食べ方がわからない魚を売場に置いていても売れる訳もなく、聞いて教えてもらう店員さんもいない。売れないから売場は狭められていく。こうした繰り返しがスーパーにおける鮮魚売場の売上を落とし、結果的に需要も落ちていきます。この悪循環が長きにわたったことで、魚は食卓にのぼる機会を失ってきたのです。

またスーパーでは店頭の売れ行きを見て発注するので、どうしても、サバ、マグロ、サンマ、スルメイカなどといった、ありきたりの売れ筋商品ばかりが店頭に並ぶことになります。
「初めての魚を試してみたい」という、ある意味での『体験願望』『食の楽しみ』をなくしてしまっています。

全国の卸売市場の売上を見れば、確かに年を追うごとに直接業者から買い付ける市場外流通の影響は、日本の人口減少も加わって大きく落ちています。例えば鮮度が落ちにくいマグロの場合は、半分が市場外流通となり、人口減少も加わって大きく売上を落としています。
しかし鮮度が重視される鮮魚は市場を通すほうが早く消費者に届くのです。なのにこのメリットを生かしきれていません。足下の金沢中央市場はというと、全国と同じ流れでH4年をピークにH30年には半部にまで売上が落ちてしまいました。

金沢中央卸売市場の売上推移

金沢中央卸売市場の売上推移

近々のデーターは上記のとおりです。(金沢市中央卸売市場事業特別会計決算書より)

ますますスーパーでは鮮魚が売れなくて困っている店が多くなっています。
店頭の動きを重視するあまり、魚嫌いの人が増えて消費が減退していると結論するのではなく、売り場が面白くなくなっているからで、ワクワク感が消えているからだと理解しています。

金沢中央市場売上を詳しくグラフにしてみました。

金沢中央市場売上を詳しくグラフにしてみました。

スーパーには決して安くできない仕組みがある

魚は水揚げ量によって値段が大きく動きます。昨日一匹100円のものが今日は30円ということもあり、その逆もあります。
その原因は鮮魚は日持ちしない商品だからです。水揚げされた魚はその日に売り切るのが原則で、翌日には大幅に鮮度が落ちてしまいます。つまり翌日には廃棄するしかなく、ロスになるリスクの高い商品なのです。普通のスーパーでは7~9%くらいがロス率といわれています。

スーパーの鮮魚売り場

スーパーの鮮魚売り場

また大手スーパーに限らず地元の中小スーパーでも、水揚げ状況に関係なく、何日も前から値段の入ったチラシの原稿を入稿してあるため、その日に高くても買わざる得ず、「ない」ということができません。危険負担分の金額を上乗せせざる得ません。そして売れ筋の魚を必ず一定量確保しようとするから売値が跳ね上がるのです。
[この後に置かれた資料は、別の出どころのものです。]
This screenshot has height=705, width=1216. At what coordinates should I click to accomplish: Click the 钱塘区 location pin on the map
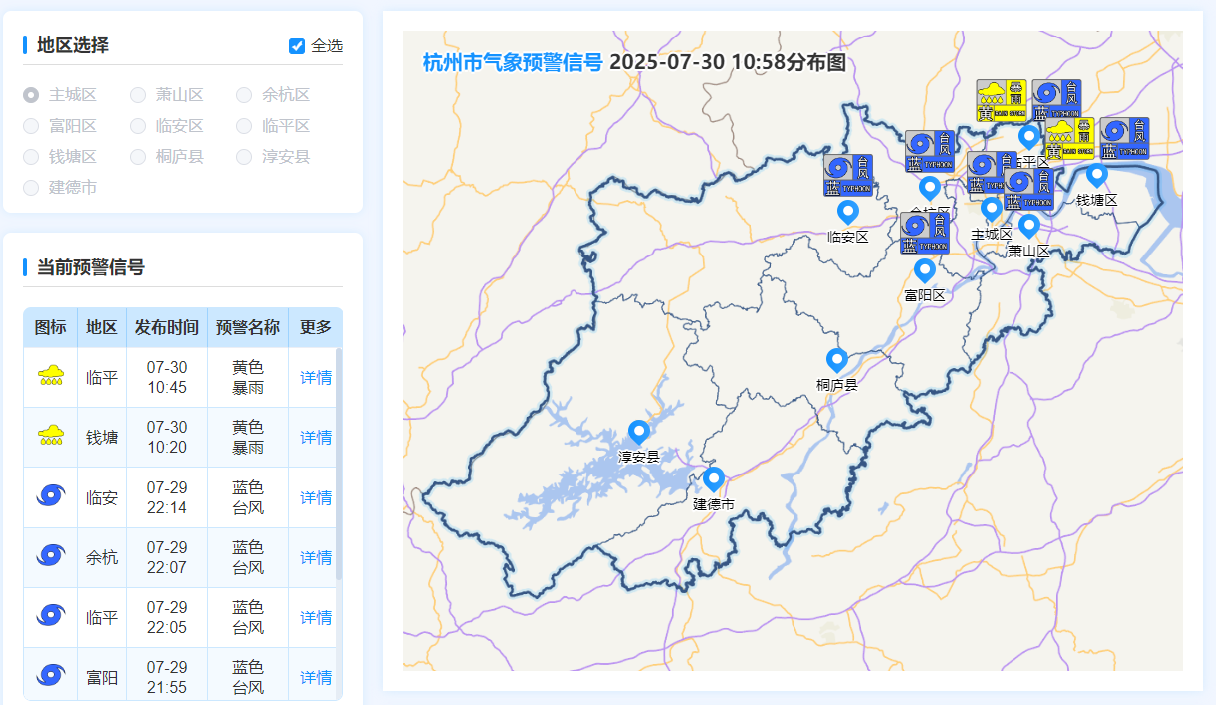pyautogui.click(x=1097, y=174)
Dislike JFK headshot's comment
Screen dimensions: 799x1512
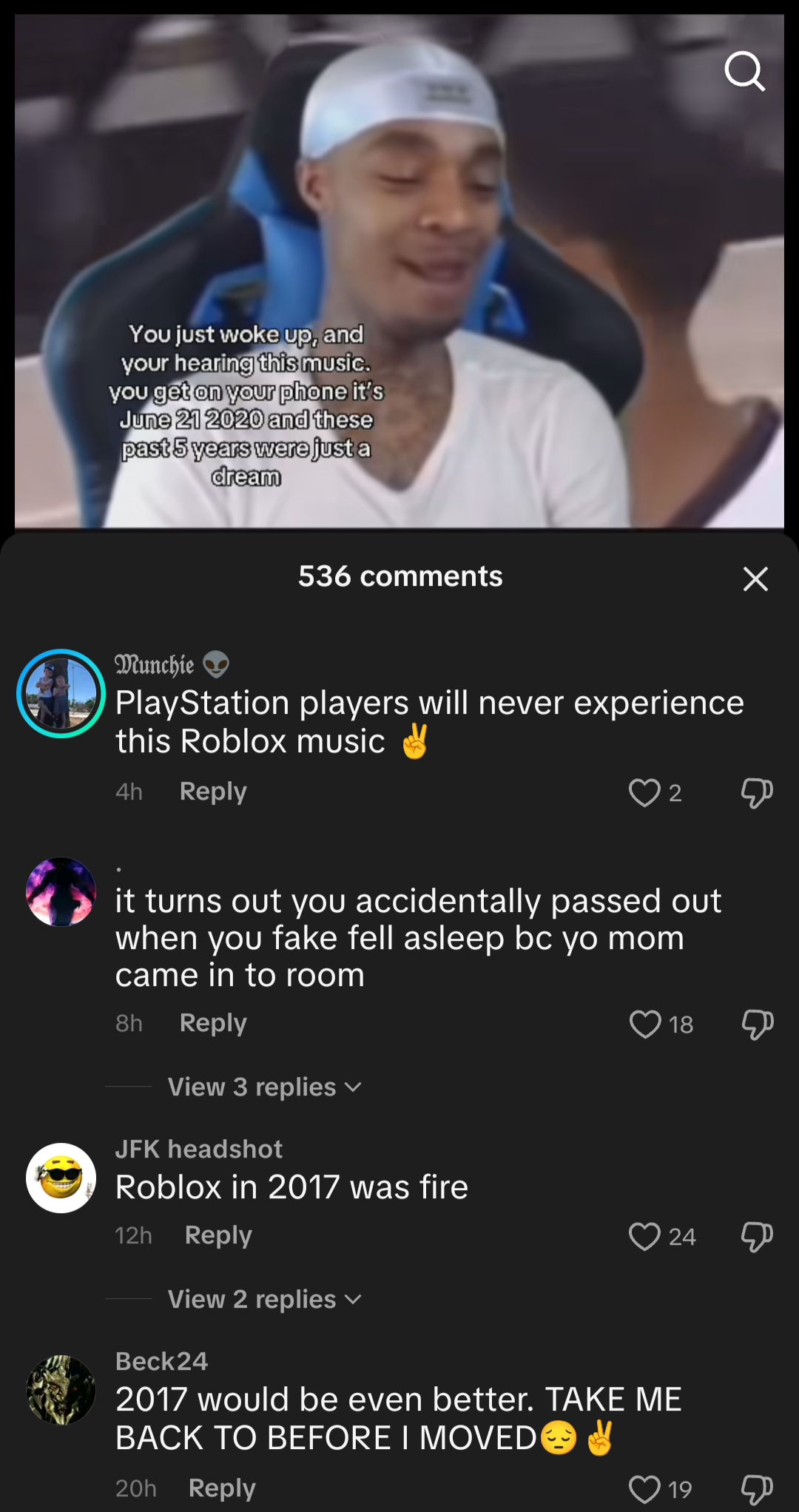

「一定の価格」「一定の量」「一定の品質」「一定の規格」の 『 4定 』がスーパーの不文律なのです。
「今日はアジが高かったから少なめにして、カワハギを多く仕入れる。」ということができない仕組みなのです。これが出来るのは、チェーンストア理論とは異なる、個店主義のやり方です。
チェーンストアは、ロス率のリスクが高いため魚の値段は割高になり、品ぞろえに変化がなく、顧客一人一人のニーズにまで手が回らなくなり、お客様の支持を失っていくのです。
魚が割高となり、魚が売れない理由がここにあります。

スーパーが多店舗化を進める一方で、それぞれの地域に根差し、お客さんの細かなニーズにこたえてきた小規模小売店は、姿を消していきました。水産庁でさえ「いわゆる“町の魚屋さん”が、魚介類の旬や産地、おいしい食べ方などを消費者に教え、調理方法に合わせた下処理のサービスなども提供して、食生活を支えてきた」と、その存在意義を認めています。
しかし国や水産業界団体の調査では、近年、消費者の7割以上がスーパーで魚を購入すると回答しています。

加速したのはリーマンショック以降です。消費低迷が続き安いものばかり売れていくので、「安ければ売れる」という考えに凝り固まって、ロスが発生するのを恐れ、次第に美味しくても高い商品が棚から外されていきました。
いつ行っても同じ魚しかなく、とうとう選択の余地がなくなってしまって「もっと美味しい魚がある」という消費者の意識すらなくなってしまいました。これが魚介全体の需要減に拍車をかけたのは間違いないと思います。

恐ろしいのは飲食店へ卸す業務用の魚屋でさえ、ロスを恐れいつも同じ魚しか仕入れることしかせず、バラエティーある品揃えをしなくなりました。これは逆の立場からすれば料亭・レストランの献立の幅が狭くなり、食文化の発展の障害になりつつあるということです。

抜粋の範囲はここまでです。